Some of Paul’s newest compositions have focused on vocal and chamber music forms. His choral work Exile Lamentations (2007-2008), which was initially co-commissioned and performed by the Elysian Singers of London and the Melbourne Symphony Chorus, was recently extended into a cantata-length work in a collaborative project with oud player Joseph Tawadros and performed in its entirety by the Sydney Chamber Choir which he also directs. Recent orchestral pieces include Cloudforms (2007) commissioned by the Tasmanian Symphony Orchestra and Machinations (2006)for the Melbourne Symphony. Paul is composing new works for the Adelaide Chamber Singers and ACO2 for performance in 2011.

Paul Stanhope teaches composition part-time at the Sydney Conservatorium of Music, and at MLC School in Sydney. 

Paul's photograph © Karen Steins

 

  Elena Kats-Chernin is one of the most cosmopolitan composers working today, having reached millions of listeners worldwide through her prolific catalogue of works for theater, ballet, orchestra, and chamber ensemble. Her dramatically vivid music communicates a mixture of lightheartedness and heavy melancholy, combining strong rhythmic figures with elements of cabaret, tango, ragtime, and klezmer.

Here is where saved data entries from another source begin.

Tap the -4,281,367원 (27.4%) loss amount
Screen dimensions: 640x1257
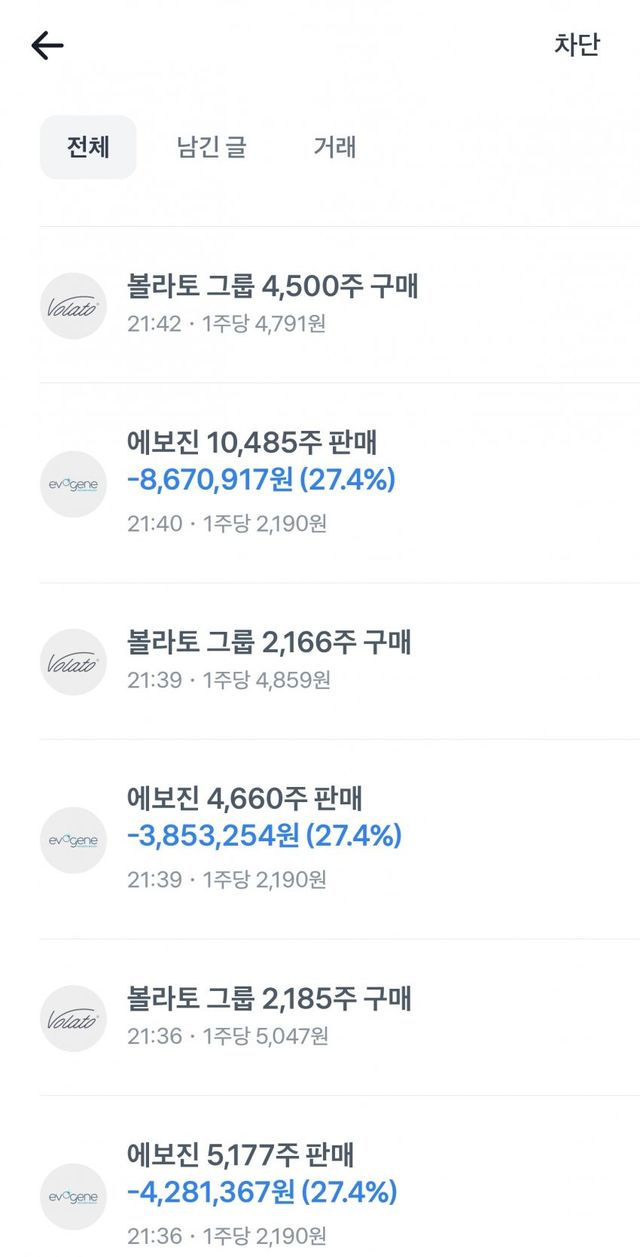262,1192
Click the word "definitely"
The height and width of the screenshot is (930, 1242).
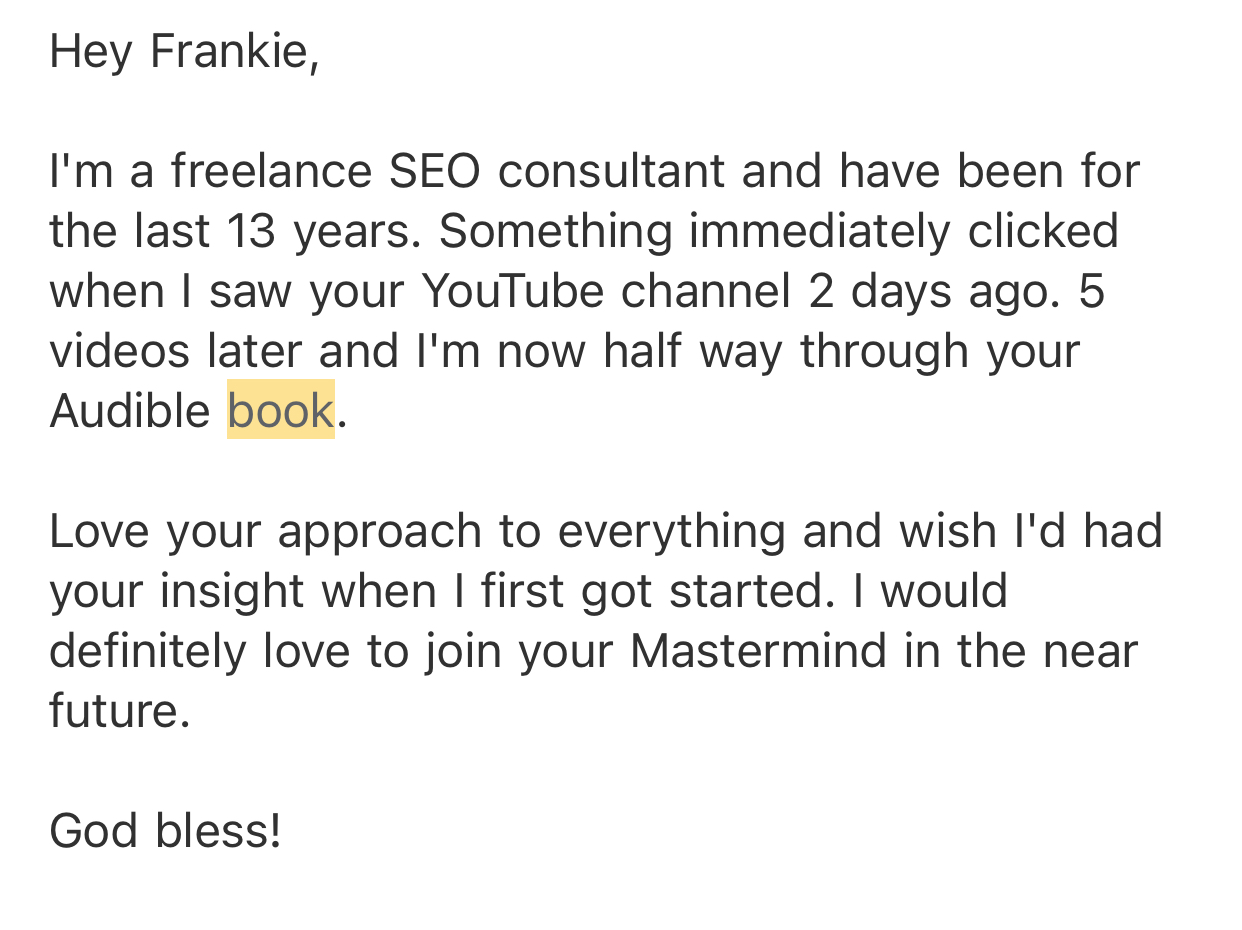click(148, 651)
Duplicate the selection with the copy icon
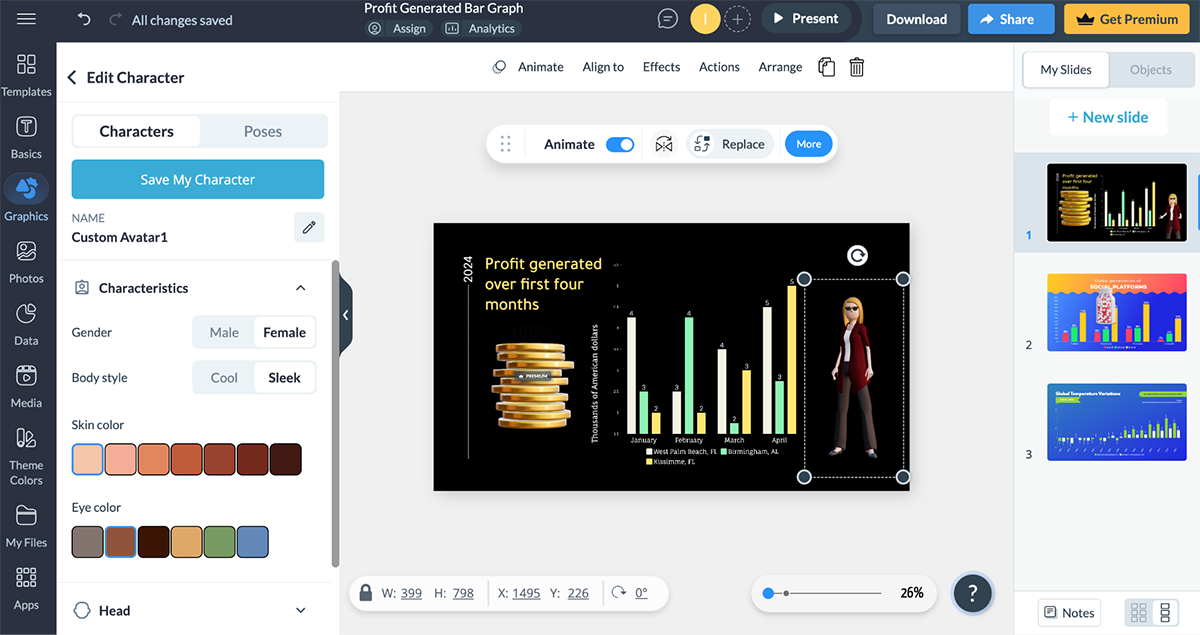 tap(826, 66)
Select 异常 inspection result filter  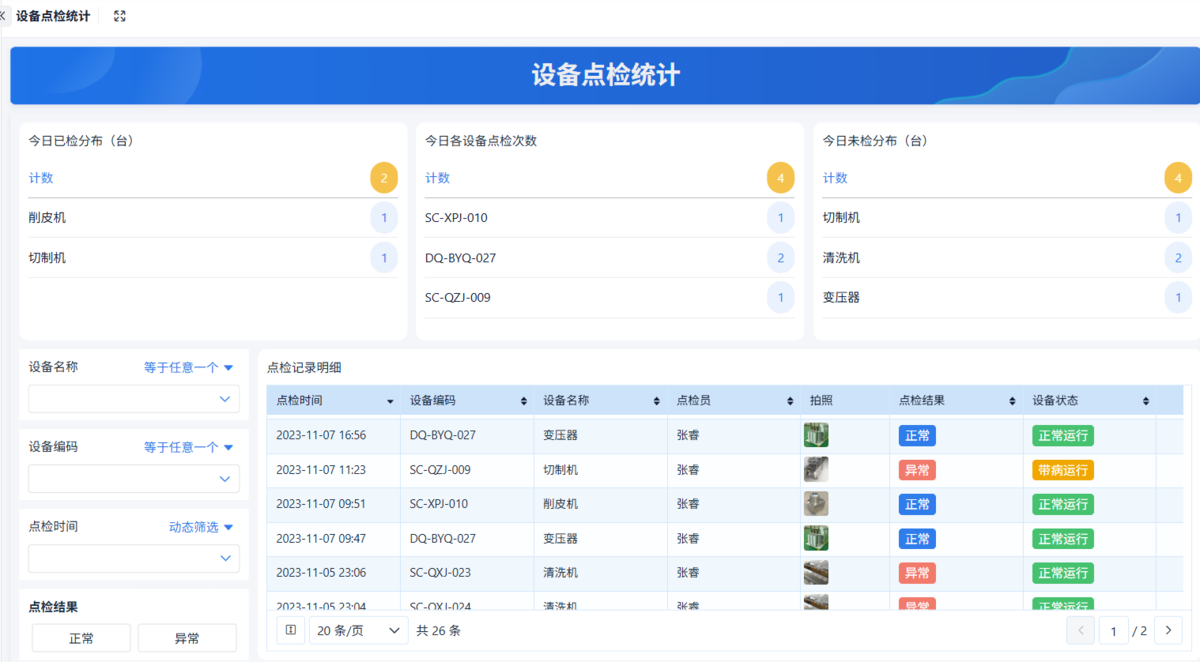pyautogui.click(x=187, y=638)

Born in 1957 in Tashkent (Uzbekistan), Kats-Chernin received training at the Gnesin Musical College before immigrating to Australia in 1975. She graduated from the New South Wales Conservatory in 1981 and was awarded a DAAD (German academic exchange) grant to study with Helmut Lachenmann in Hanover. She remained in Germany for 13 years, returning in 1994 to Australia where she now lives in Sydney.

One of Australia’s leading composers, Elena Kats-Chernin has created works in nearly every genre.  Among her many commissions are pieces for Evelyn Glennie, Ensemble Modern, the Bang on a Can All-Stars, Sequitur, the Australian Chamber Orchestra, the Sydney Symphony Orchestra, Present Music, and the North Carolina Symphony.

Her brilliantly scored, energetic, and often propulsive music has been choreographed by dance-makers around the world. In 2000 she collaborated with leading Australian choreographer Meryl Tankard in a series of large-scale dance works. The first of these, "Deep Sea Dreaming", was broadcast to an audience of millions worldwide as part of the opening ceremonies of the Sydney 2000 Olympic Games.

Recent works include the concerto for basset horn and chamber orchestra Ornamental Air which has been toured internationally by Michael Collins, the opera The Rage of Life, staged in Belgium, Holland, Hungary and Germany last year, and Re-collecting ASTORoids, an orchestral suite inspired by the music of Tango Nuevo master Astor Piazzolla, which received its first complete performance by the Queensland Symphony Orchestra in February 2011.

Kats-Chernin's music continues to be heard on TV and at the cinema in the UK with the long-running Lloyds TSB advertising campaign "For the journey…" employing the Eliza Aria from her ballet Wild Swans.

In 2011 Kats-Chernin was appointed Composer-in-Residence with the Queensland Symphony Orchestra.

Elena Kats-Chernin's music is published exclusively by Boosey & Hawkes.


  Katy Abbott (b. 1971) is a widely performed and published composer whose work has been performed in both Australia and overseas by various leading ensembles, including Halcyon, The Song Company, Syzygy Ensemble, Craig Hultgren (US), Collision Theory and several major symphony orchestras. Her music has also featured at popular Australian International Festivals and the International Alliance of Women in Music (IAWM) conference in Beijing as well as performances in Europe, China, USA, Canada and New Zealand. 

Abbott creates music that can be described as contemporary classical, drawing from diverse influences. She has a talent for highlighting the musical and poignant moments in daily human life that might otherwise seem mundane. Her latest compositions have also been exploring the concept of home and a sense of place (The Empty Quarter (2008), This Is My Home (2009)).